**Material for the task:**

┏━━

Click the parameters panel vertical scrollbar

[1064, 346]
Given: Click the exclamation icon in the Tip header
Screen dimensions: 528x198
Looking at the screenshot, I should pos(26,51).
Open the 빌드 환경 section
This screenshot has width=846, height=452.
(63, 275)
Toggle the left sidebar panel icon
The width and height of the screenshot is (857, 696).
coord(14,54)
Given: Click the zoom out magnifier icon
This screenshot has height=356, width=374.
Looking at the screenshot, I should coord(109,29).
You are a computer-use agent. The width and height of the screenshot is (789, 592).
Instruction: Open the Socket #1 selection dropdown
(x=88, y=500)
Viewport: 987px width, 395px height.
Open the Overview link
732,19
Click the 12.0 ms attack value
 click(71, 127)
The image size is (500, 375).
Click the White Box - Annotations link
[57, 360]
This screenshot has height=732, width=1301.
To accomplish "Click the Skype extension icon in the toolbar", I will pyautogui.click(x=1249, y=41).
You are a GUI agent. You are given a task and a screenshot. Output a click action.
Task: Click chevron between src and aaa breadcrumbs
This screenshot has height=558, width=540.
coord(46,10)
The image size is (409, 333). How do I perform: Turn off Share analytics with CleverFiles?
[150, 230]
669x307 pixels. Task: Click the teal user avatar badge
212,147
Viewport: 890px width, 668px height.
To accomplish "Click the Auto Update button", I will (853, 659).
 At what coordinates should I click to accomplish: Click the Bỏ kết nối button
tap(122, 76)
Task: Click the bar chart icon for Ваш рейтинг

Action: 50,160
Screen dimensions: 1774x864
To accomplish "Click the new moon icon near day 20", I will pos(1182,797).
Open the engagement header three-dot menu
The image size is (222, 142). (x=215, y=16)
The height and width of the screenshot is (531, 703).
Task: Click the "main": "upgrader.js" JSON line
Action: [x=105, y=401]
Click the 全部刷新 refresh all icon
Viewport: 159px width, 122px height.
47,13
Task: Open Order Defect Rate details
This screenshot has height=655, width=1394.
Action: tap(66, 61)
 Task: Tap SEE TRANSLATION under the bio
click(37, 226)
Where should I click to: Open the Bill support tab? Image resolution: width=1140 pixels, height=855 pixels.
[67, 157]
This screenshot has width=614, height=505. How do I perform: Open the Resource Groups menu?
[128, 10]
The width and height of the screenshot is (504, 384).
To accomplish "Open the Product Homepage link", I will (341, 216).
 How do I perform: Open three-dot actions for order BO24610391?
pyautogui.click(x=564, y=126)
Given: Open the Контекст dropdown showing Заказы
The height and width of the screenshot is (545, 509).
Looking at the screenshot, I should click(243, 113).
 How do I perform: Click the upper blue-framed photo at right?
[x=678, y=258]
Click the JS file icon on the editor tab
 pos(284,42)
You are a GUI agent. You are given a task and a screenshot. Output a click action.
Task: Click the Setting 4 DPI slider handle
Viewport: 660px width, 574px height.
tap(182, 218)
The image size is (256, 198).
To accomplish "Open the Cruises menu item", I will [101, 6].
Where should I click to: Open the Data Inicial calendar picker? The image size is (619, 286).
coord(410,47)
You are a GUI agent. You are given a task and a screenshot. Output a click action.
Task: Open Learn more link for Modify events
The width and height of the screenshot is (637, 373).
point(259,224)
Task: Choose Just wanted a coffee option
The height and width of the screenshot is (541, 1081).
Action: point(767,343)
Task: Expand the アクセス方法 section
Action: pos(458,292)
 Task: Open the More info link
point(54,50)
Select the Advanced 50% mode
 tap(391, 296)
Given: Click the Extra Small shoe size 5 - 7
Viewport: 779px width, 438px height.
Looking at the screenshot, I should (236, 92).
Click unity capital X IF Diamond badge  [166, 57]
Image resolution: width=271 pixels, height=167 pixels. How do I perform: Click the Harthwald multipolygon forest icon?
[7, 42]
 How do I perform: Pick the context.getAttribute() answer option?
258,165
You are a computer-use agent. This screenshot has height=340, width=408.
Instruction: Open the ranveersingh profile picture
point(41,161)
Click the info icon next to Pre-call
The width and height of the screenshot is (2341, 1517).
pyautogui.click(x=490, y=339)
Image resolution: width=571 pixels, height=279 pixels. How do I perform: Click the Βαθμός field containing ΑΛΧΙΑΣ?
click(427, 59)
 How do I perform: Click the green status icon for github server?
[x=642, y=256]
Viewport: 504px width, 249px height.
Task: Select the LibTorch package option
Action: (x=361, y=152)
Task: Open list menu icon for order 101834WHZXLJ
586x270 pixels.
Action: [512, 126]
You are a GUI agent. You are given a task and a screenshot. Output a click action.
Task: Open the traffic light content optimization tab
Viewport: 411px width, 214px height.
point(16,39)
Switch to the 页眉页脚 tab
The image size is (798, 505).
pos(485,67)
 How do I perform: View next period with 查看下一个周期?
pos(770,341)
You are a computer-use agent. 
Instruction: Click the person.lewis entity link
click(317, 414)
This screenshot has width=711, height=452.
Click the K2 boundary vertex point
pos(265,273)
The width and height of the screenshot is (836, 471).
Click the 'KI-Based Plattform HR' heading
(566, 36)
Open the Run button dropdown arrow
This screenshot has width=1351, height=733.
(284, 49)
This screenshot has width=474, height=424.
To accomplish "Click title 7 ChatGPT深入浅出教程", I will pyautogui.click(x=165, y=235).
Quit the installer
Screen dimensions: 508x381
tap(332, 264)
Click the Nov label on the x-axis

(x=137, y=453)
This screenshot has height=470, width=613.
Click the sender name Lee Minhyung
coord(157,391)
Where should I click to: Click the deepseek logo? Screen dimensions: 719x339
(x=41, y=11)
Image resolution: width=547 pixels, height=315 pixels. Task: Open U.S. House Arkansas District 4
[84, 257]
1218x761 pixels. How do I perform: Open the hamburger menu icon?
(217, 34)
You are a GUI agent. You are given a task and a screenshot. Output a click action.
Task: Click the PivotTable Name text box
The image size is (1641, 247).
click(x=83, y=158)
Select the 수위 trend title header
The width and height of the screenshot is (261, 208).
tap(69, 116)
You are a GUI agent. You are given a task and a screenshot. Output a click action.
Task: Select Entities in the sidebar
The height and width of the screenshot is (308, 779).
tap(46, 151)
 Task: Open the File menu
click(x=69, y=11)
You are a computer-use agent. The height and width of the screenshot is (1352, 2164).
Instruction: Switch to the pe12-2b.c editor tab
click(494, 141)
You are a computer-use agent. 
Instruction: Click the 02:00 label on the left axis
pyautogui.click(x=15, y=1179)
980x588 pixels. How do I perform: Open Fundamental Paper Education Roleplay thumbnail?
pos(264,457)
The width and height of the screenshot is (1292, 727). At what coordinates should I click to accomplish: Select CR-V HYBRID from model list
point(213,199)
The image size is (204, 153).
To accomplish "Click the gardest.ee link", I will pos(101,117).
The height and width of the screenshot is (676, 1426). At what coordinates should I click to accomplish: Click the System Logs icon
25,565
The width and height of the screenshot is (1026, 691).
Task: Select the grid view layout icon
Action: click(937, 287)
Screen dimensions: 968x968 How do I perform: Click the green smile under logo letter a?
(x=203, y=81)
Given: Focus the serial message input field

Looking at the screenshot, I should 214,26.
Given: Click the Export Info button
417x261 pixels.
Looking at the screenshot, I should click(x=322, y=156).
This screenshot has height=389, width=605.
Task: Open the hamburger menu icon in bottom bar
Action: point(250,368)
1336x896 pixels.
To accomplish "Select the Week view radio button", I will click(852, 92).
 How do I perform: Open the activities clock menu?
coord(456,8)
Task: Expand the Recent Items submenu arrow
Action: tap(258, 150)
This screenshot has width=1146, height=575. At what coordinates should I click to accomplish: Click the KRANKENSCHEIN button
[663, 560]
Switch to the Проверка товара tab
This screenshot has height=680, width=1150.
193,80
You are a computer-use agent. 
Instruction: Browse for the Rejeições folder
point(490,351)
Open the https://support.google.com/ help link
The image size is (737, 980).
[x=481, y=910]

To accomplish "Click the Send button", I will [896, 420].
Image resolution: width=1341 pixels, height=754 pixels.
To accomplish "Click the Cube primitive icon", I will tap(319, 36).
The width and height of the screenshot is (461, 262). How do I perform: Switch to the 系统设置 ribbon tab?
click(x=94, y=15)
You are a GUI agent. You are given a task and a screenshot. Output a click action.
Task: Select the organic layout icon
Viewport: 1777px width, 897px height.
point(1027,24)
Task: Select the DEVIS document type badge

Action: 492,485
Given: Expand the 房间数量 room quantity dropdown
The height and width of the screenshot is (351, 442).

┗━━

**Problem requirements:**
Reproduce word for word every line from the very start of the entries through the line that contains "Looking at the screenshot, I should coord(109,29).", with that line included.

**Written solution:**
Click the parameters panel vertical scrollbar

[1064, 346]
Given: Click the exclamation icon in the Tip header
Screen dimensions: 528x198
Looking at the screenshot, I should pos(26,51).
Open the 빌드 환경 section
This screenshot has width=846, height=452.
(63, 275)
Toggle the left sidebar panel icon
The width and height of the screenshot is (857, 696).
coord(14,54)
Given: Click the zoom out magnifier icon
This screenshot has height=356, width=374.
Looking at the screenshot, I should coord(109,29).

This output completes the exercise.